_THE PROBLEM_
Examine the data line by line and report how many lines include the word "computer", with no additional output.

▼

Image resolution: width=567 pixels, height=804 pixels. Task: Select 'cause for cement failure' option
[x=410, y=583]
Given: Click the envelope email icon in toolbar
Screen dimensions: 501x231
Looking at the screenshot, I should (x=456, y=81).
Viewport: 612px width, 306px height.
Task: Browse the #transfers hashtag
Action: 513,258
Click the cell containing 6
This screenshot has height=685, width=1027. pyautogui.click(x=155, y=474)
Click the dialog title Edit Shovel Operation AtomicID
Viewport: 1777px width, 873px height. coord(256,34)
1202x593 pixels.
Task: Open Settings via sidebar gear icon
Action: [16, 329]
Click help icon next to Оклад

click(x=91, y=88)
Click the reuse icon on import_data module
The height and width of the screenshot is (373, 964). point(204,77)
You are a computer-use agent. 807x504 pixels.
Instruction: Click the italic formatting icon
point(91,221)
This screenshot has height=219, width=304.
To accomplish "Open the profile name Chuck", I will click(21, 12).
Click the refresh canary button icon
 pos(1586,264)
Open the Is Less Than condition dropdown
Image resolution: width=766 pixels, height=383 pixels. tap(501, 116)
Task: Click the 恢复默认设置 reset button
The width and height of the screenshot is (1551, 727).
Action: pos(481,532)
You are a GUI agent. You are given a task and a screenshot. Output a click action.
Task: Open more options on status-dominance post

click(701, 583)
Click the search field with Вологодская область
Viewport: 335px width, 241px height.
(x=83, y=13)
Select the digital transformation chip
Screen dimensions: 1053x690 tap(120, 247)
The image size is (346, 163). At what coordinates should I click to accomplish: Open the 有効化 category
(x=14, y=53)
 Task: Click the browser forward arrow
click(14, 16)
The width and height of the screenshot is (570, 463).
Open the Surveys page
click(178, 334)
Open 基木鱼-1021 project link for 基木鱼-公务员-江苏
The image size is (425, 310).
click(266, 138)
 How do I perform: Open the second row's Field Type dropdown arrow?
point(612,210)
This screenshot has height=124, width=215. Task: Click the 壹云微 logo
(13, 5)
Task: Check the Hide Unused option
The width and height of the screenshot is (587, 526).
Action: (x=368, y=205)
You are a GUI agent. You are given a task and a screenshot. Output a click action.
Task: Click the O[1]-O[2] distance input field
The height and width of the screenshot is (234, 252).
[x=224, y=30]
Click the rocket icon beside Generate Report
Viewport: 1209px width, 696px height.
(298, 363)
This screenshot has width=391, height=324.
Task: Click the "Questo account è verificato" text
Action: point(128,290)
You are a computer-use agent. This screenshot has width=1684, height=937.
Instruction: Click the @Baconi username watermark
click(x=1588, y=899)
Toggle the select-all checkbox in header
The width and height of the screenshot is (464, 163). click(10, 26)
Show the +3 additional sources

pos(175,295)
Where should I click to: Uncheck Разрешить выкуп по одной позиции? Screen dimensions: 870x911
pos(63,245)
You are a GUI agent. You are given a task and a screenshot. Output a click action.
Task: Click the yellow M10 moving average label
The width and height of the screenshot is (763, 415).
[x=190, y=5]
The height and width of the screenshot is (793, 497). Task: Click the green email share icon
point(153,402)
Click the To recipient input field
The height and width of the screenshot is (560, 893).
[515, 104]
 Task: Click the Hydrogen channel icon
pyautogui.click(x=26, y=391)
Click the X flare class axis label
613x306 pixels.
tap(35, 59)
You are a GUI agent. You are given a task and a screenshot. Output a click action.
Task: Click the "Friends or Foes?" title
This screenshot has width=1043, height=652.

▲

_OUTPUT FOR THIS TASK_
2